John Allan Fynes Rook CBE FRSE FIB FRIC (1926-1987) was a 20th-century British chemist connected to the British dairy industry. He was President of the British Society of Animal Production 1982/83.

==Life==

He was born on 1 May 1926 the son of Edward Fynes Rook, near Scarborough in North Yorkshire. He was educated at Scarborough High School for Boys, then studied Chemistry at the University of Wales graduating BSc in 1947. He then won an Agricultural Research Council scholarship to do further postgraduate studies.

In 1965 he was appointed Professor of Agricultural Chemistry at Leeds University. From 1970 he was Director of the Hannah Dairy Research Institute in Ayr and then Professor of Animal Nutrition at Glasgow University.
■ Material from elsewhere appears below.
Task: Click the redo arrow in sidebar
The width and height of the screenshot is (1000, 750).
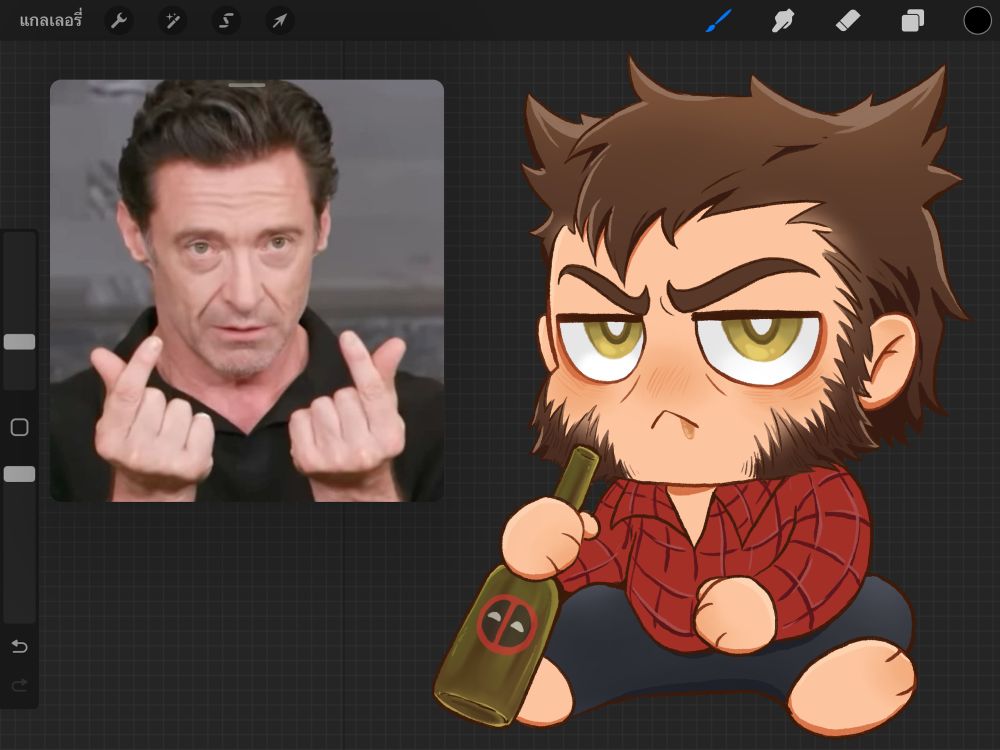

In 1973 he was elected a Fellow of the Royal Society of Edinburgh. His proposers were D G Armstrong, Sir Kenneth Blaxter, Sir David Cuthbertson, J A B Smith, G A Garton and C F Mills.

He retired to his home county of Yorkshire in 1981 but had a further 5 years as a visiting professor to Wye College in London before full retiral in 1986 due to ill-health. He died at Rathmell in Yorkshire on 6 January 1987. He is buried in the parish churchyard of Ribblesdale.

==Family==

In 1952 he married Marion Horsburgh Millar.

==Publications==
- The Cow and the Chemist (1967)
- Silage for Milk Production (1982)
- Nutritional Physiology of Farm Animals (1983)

He edited the Journal of Animal Production from 1976 to 1984.